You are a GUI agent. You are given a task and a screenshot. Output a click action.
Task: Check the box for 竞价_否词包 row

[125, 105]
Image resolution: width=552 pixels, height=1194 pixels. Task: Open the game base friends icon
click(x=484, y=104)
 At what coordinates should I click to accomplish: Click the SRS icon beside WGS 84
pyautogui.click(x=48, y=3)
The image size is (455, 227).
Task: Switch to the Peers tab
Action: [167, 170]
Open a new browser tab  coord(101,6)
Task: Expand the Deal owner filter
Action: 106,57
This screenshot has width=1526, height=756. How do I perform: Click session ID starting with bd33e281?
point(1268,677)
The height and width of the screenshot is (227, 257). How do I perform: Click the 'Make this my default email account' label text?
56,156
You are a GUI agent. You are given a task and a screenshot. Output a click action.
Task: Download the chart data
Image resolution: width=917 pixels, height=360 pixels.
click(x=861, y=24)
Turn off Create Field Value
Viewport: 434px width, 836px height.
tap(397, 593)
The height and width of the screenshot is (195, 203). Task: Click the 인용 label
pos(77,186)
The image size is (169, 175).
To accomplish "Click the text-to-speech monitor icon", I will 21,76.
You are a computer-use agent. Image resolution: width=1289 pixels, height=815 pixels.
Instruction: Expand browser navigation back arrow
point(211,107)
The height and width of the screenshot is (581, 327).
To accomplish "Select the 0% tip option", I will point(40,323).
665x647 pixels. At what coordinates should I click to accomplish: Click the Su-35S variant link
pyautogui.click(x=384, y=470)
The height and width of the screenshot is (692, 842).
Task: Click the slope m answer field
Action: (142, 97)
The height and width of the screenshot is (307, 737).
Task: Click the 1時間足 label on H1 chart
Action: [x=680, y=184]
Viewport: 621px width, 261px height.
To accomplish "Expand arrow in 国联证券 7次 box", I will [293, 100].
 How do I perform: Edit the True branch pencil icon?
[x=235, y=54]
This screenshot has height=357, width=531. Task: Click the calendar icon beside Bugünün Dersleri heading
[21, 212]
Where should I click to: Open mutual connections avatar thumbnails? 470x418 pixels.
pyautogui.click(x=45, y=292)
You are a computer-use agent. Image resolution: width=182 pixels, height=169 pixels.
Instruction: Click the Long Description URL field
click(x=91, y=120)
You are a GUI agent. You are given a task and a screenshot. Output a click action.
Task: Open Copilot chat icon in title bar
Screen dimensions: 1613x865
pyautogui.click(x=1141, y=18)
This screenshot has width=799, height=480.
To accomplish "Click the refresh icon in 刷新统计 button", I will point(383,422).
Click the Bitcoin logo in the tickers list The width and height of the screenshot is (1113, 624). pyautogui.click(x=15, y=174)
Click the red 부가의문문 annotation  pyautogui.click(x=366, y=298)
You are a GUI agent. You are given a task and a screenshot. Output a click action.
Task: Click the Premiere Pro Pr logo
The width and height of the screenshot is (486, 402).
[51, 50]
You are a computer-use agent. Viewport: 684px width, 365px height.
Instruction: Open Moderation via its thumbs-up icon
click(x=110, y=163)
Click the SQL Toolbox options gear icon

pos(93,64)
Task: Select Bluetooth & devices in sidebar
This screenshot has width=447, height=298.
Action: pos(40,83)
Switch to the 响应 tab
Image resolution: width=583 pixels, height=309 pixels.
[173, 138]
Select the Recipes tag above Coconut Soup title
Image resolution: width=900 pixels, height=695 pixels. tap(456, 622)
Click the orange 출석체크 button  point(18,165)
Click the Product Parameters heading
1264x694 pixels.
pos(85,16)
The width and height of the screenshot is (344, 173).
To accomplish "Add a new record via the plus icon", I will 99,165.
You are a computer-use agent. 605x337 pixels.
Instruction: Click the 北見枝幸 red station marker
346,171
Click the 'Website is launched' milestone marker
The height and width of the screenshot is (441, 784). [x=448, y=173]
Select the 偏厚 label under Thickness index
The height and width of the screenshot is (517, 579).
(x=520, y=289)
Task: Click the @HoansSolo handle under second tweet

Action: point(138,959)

— DESCRIPTION OF THE TASK —
Return each line from the items above that contains the word "logo". Matching is case-sensitive.

— OUTPUT FOR THIS TASK —
Click the Bitcoin logo in the tickers list The width and height of the screenshot is (1113, 624). pyautogui.click(x=15, y=174)
Task: Click the Premiere Pro Pr logo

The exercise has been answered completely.